The reasons for investing in pharma are many. US continues to be the largest pharma market and companies are differentiating through investments in the specialty areas. While US is important, India offers a fantastic opportunity to grow. Growth in India may be a couple of percentage points lower but it is risk-proof in terms of adverse regulatory actions. Plus, healthcare service providers like hospitals & diagnostic companies and contract manufacturing companies are additional areas which have been explored.

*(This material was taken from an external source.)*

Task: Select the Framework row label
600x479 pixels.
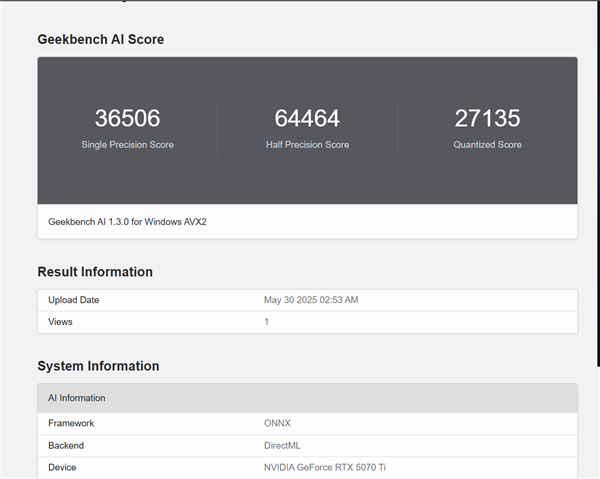Action: (71, 423)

Here are top holdings in pharma funds
- Reliance Pharma Fund - Aurobindo Pharma, Cipla, Divi's Laboratories, Dr. Reddy's Lab, Sun Pharma, Abbott India, Sanofi India, Thyrocare Technologies, Lupin and Healthcare Global Enterprises
- SBI Pharma Fund - Aurobindo Pharma, Divi's Laboratories, Strides Shasun, Cadila Healthcare, Natco Pharma, Alkem Laboratories, Torrent Pharmaceuticals, Thyrocare Technologies and Sequent Scientific
- UTI Pharma & Healthcare Fund - Aurobindo Pharma, Sun Pharmaceutical, Dr. Reddy's Lab, Cadila Healthcare, Dishman Carbogen Amcis, Strides Shasun, Torrent Pharmaceuticals, Cipla, Piramal Enterprises and Pfizer
- Tata India Pharma & Healthcare Fund -Sun Pharma, Piramal Enterprises, Aurobindo Pharma, Cadila Healthcare, Natco Pharma, Alembic Pharmaceuticals, Healthcare Global Enterprises, Dishman Carbogen Amcis, Apollo Hospitals and Syngene International
'There are a few factors we should be mindful about. One, FDA related plant approvals are important. Some of the plants are under resolution as well. Two, pricing pressure in the US generic market is also important. The third is the Indian pharma business. Policy changes on the domestic side will be crucial,' notes Bhan.

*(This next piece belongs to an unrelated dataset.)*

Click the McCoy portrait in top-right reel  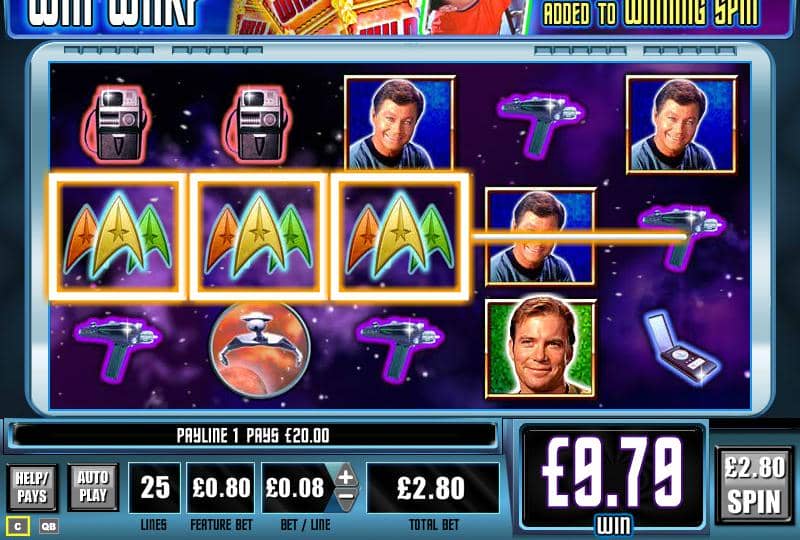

These factors have compelled fund managers to construct portfolios differently from last time. The larger companies have a substantially larger business in the US which as highlighted earlier cannot replicate the growth seen in the last few years. At the other end, if you look at the mid-sized and the small-sized companies, they have a smaller US piece (and hence have the ability to grow faster in the US). They also have a presence in emerging markets and hence are better diversified. Incrementally, some fund managers have evaluated opportunities in the healthcare services as well in the contract manufacturing space. Depending on the valuation and cash flow generation capacity of these companies, different weights have been assigned.